Our study has some unique aspects compared with previous studies. The first is that this study shows that endoscopic treatment which is common in far eastern countries like Japan and Korea can be successfully performed by endoscopists and anesthesiologists with western education in endoscopy units with the necessary equipment. The second is that this is the first study to compare general anesthesia and sedation performed completely under anesthesiologist observation. The third is that as our study was performed by the same endoscopist and the same anesthesia expert, and confounding factors such as the learning process and procedure experience were reduced to a minimum. The fourth is that because we only included ESD cases with gastric localization, the results of our research were more homogeneous.
However, there are some limiting factors to our study. The first is that compared with the far east, our gastric case numbers were low. The second is the high incidence of respiratory events observed in the sedation group may not be fully explained since it may have multifactorial reasons. However, large prospective studies with standardized sedation protocols may reveal the presence of serious respiratory complications secondary to aspiration.

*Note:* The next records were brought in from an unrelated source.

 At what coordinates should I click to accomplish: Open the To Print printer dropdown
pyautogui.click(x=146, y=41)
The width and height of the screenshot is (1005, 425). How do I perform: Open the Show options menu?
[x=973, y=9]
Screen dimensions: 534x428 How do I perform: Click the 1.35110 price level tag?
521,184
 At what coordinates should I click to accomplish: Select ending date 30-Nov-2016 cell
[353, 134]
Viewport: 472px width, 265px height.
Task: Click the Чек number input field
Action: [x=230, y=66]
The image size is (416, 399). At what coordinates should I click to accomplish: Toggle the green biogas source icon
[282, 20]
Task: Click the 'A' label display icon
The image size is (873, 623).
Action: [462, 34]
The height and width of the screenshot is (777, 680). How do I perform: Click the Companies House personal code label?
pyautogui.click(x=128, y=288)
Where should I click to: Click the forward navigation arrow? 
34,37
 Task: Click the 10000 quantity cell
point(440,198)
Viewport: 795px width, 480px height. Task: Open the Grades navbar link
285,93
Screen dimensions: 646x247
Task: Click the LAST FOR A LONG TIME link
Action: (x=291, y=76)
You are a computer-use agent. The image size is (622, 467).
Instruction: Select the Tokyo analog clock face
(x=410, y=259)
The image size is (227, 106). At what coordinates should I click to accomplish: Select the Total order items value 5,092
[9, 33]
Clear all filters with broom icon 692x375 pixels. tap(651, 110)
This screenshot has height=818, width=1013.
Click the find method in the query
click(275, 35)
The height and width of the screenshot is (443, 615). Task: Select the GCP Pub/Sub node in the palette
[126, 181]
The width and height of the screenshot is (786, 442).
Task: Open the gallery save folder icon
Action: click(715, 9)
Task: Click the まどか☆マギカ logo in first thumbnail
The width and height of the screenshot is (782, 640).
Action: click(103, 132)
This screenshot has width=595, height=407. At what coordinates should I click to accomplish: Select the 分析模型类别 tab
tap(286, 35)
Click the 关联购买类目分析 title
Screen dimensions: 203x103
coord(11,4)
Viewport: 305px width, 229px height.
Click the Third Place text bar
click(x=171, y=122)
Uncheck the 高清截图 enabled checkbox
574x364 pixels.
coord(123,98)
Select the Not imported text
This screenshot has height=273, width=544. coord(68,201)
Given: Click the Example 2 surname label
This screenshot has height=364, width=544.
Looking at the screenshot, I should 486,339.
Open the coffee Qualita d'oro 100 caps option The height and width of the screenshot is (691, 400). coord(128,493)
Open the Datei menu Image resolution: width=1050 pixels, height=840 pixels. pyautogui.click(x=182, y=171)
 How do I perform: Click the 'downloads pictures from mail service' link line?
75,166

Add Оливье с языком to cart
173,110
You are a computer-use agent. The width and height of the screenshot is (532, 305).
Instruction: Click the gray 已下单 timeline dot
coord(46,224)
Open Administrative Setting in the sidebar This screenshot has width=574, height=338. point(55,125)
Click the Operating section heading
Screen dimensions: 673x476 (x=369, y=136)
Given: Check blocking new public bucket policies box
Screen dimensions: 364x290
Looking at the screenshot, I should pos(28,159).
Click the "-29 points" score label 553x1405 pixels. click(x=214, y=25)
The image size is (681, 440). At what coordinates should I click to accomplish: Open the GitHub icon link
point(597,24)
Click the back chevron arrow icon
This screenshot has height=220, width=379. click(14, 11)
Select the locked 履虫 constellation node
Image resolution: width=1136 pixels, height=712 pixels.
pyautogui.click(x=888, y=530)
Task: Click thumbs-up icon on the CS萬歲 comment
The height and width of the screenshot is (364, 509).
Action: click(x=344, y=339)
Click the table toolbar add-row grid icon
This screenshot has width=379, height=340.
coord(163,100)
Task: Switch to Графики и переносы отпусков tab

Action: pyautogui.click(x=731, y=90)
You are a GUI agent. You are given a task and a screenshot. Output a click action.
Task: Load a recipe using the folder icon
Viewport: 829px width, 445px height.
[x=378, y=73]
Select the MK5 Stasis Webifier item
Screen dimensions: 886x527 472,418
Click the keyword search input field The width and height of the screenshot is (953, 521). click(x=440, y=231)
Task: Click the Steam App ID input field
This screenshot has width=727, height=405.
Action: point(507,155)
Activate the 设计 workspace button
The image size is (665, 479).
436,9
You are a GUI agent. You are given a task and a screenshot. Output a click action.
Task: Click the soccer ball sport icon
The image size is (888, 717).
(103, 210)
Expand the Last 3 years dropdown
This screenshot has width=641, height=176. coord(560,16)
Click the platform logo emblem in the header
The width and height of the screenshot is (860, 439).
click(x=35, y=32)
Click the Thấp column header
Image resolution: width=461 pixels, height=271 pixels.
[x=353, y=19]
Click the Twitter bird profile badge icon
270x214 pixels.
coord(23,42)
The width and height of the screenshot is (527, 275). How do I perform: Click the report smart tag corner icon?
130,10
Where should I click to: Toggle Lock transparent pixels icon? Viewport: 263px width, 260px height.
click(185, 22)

In conclusion, general anesthesia administration may prevent an increase in procedure time due to frequent breaks caused by gag reflex, cough, mobilization, and oropharyngeal suctioning needs of the patient, and thus reduce the dissection time. Finally, ensuring the reliability of the airway with endotracheal intubation increases the comfort of the endoscopist, in addition to preventing respiratory problems for the anesthesiologist, creating a safe reliable alternative to sedation methods for gastric ESD procedures.
Abbreviations: ASA = American Society of Anesthesiology, BIS = bispectral index, ESD = endoscopic submucosal dissection, HR = heart rate, MAP = mean arterial blood pressure = SpO2 , peripheral oxygen saturation.
A part of this study presented at Turkish Gastroenterology Congress 2015, Antalya, Turkey.
The authors have no funding and conflicts of interest to disclose.